Healthy One Pot Salmon Dinner is Easy
Creamy Pasta with Salmon, Artichokes and Mushrooms is a one pot dinner made with heart healthy salmon, plenty of fragrant garlic, fat-free half and half (Land O’Lakes is the best), Parmesan cheese, plenty of fresh baby spinach or kale, and colorful herbs for an explosion of flavor. Not only is this salmon and pasta dish quick and easy, it is at home for a weeknight dinner or fancy party dish. This also scores additional points for being ready in about 30 minutes, including all of the prep.
As many of you know from reading this blog (thanks for your loyalty and support!), my goal is to create recipes that are exciting, quick, healthy and appeal to both adults and kids alike. This salmon recipe checks all the boxes. Like the Crispy Crunchy Chicken Cakes on the blog, here the salmon is so tender and mild that even a toddler will love it.

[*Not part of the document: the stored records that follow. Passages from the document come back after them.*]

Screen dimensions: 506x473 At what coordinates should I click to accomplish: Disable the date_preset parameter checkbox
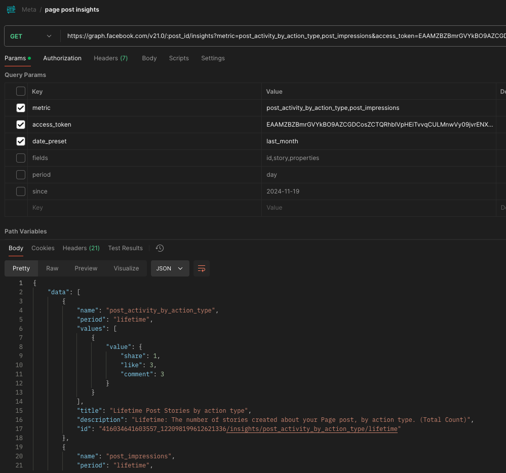[21, 141]
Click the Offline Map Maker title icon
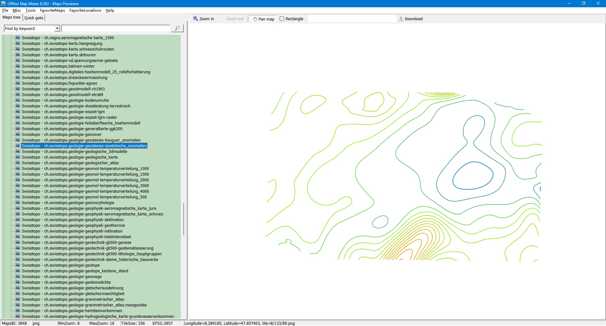Screen dimensions: 606x326 [3, 3]
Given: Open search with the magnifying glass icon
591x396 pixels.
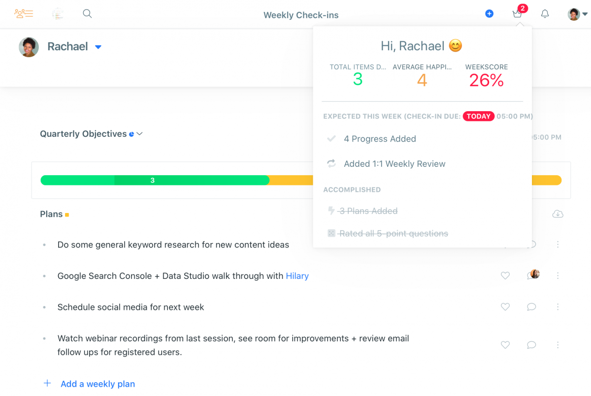Looking at the screenshot, I should coord(87,13).
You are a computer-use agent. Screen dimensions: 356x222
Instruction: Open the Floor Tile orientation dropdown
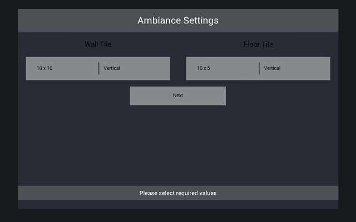[x=295, y=68]
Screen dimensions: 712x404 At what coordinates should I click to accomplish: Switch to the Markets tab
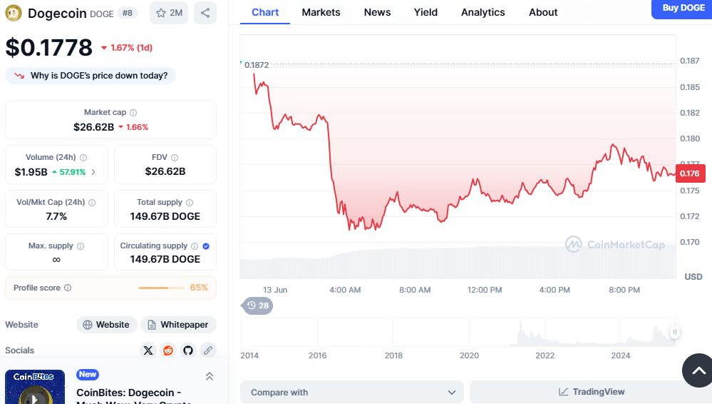point(321,12)
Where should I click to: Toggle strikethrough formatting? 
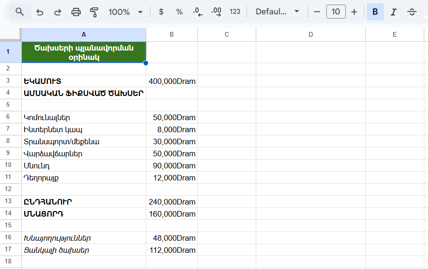tap(411, 12)
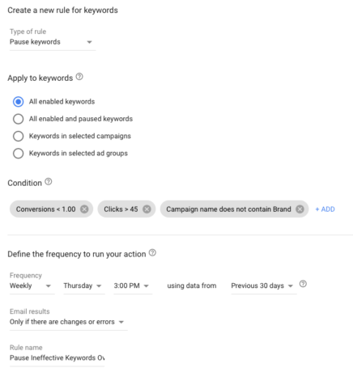
Task: Expand the Previous 30 days dropdown
Action: tap(264, 285)
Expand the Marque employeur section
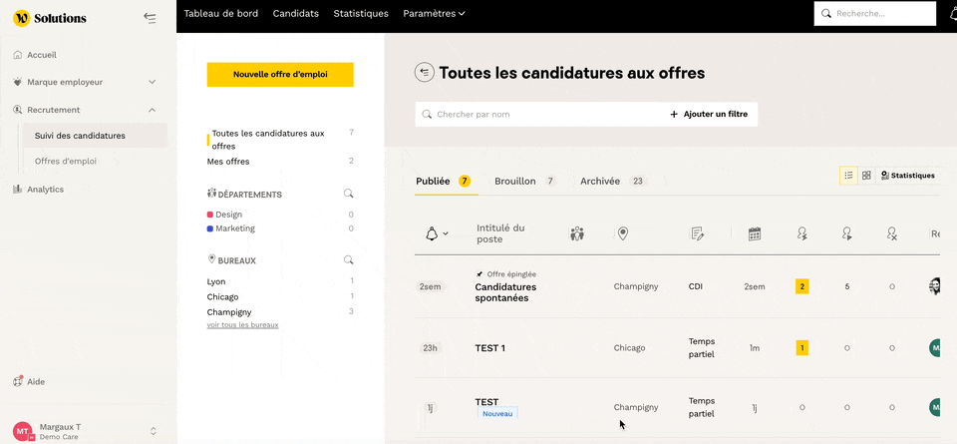Screen dimensions: 957x444 152,82
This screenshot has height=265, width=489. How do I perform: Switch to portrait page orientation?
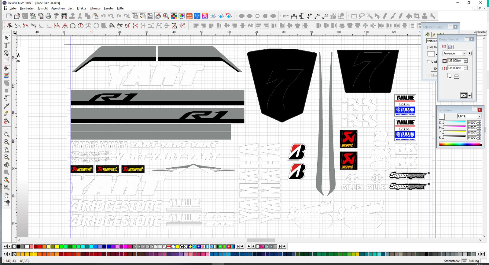point(449,76)
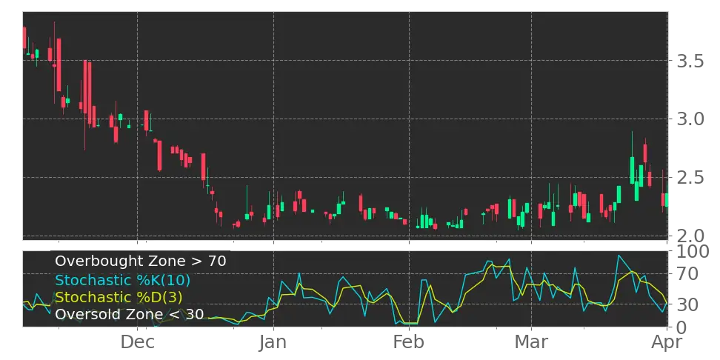
Task: Click the Overbought Zone > 70 legend label
Action: (140, 261)
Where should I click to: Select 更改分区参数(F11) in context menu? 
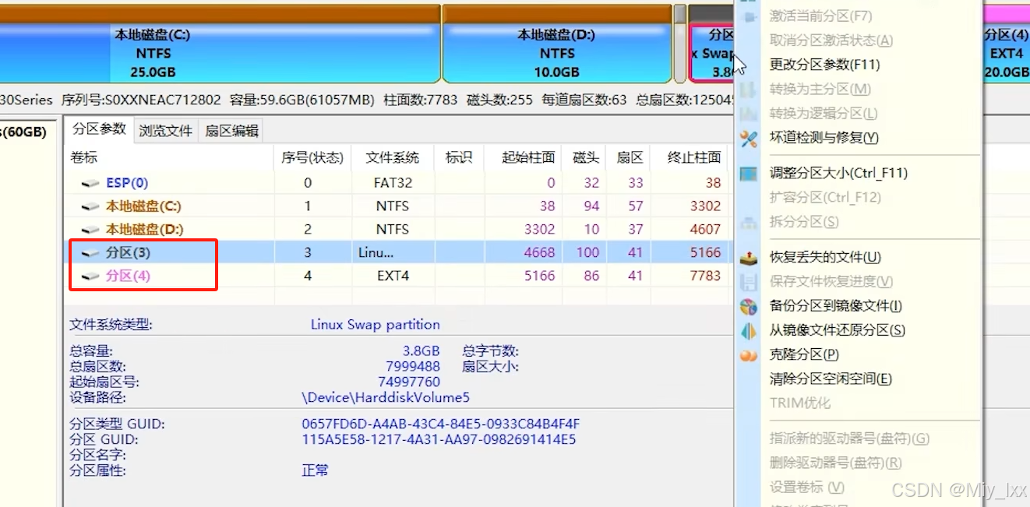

Pan searing the salmon until both sides are brown and slightly crisp, keeps the salmon very moist inside. You can easily remove the skin after the skin side is cooked. It will easily pull away from the salmon if you slide a spatula between the skin and the fish.

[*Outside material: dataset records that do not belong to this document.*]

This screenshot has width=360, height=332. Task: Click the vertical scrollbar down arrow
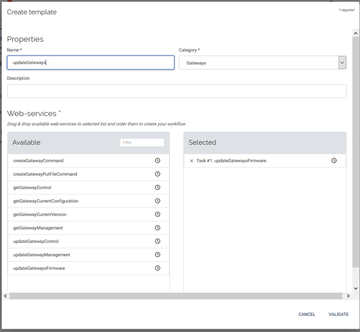(x=356, y=289)
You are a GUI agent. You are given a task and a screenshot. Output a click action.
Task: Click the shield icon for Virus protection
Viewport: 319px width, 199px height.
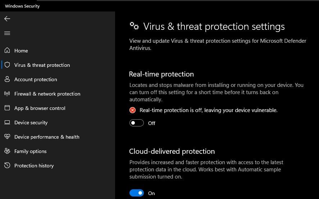[7, 65]
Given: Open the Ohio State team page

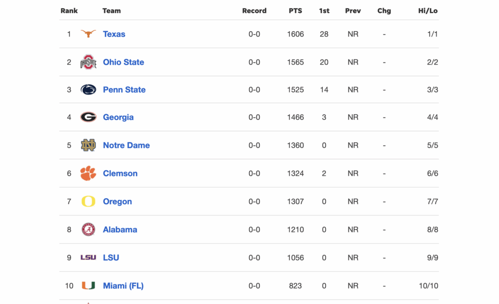Looking at the screenshot, I should coord(123,62).
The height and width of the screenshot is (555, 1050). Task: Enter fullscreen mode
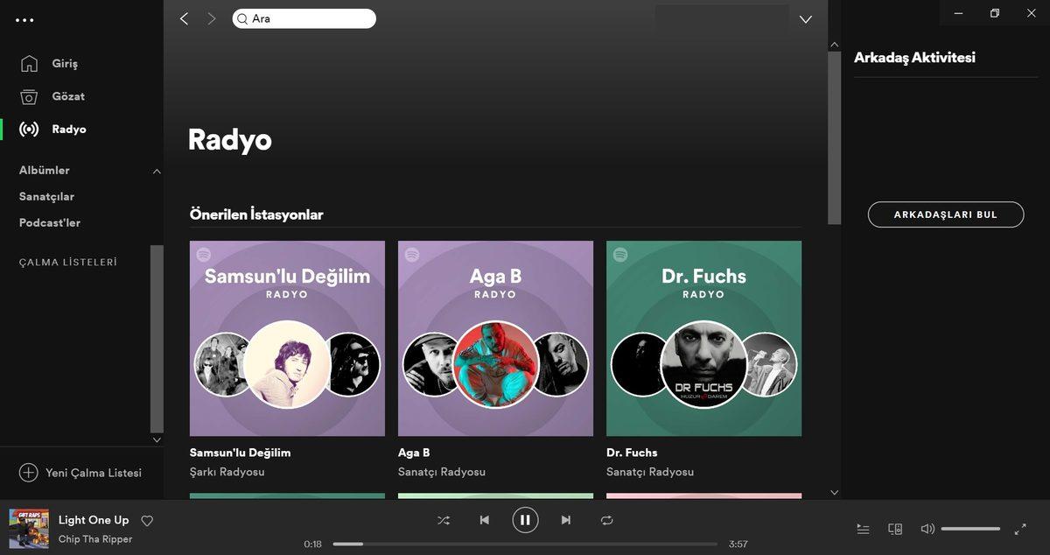(x=1020, y=529)
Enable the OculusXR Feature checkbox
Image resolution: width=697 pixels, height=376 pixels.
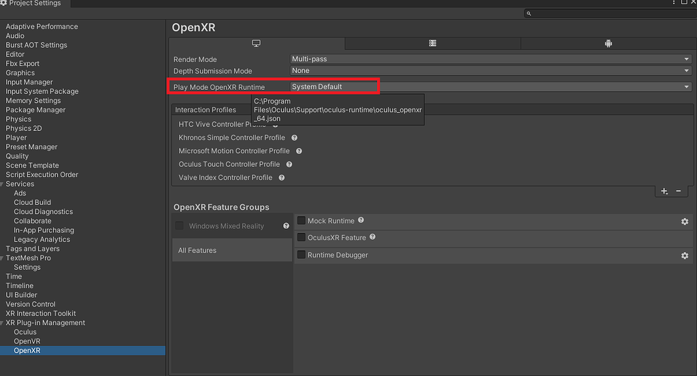click(302, 238)
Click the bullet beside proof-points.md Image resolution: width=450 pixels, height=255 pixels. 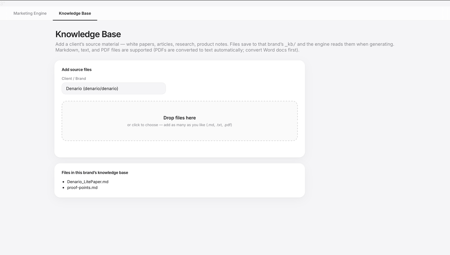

Saving Time is Always the Goal on Weeknights
This wonderful and relatively healthy dish takes only about 30 minutes. It’s a perfect way to make a good, healthy and quick one pot dinner. The sauce is very creamy yet low fat because of the great hack of using fat free half and half mixed with cornstarch as a substitute for heavy cream. You will never notice the difference. The addition of lemon and lemon peel brightens up the flavors of this entire dish.
This makes for a great weeknight meal, but can easily be the star of a cozy dinner party no matter what the time of year.
If you make this wonderful salmon dish, please be sure to leave a comment and give this recipe a rating! l, I love reading your comments and I will always respond! If you do make this recipe, please don’t forget also to tag me on Instagram @metirementblog.
Creamy Salmon Pasta with Artichokes and Mushrooms
Ingredients
- 4 salmon filets skin on or off (your preference)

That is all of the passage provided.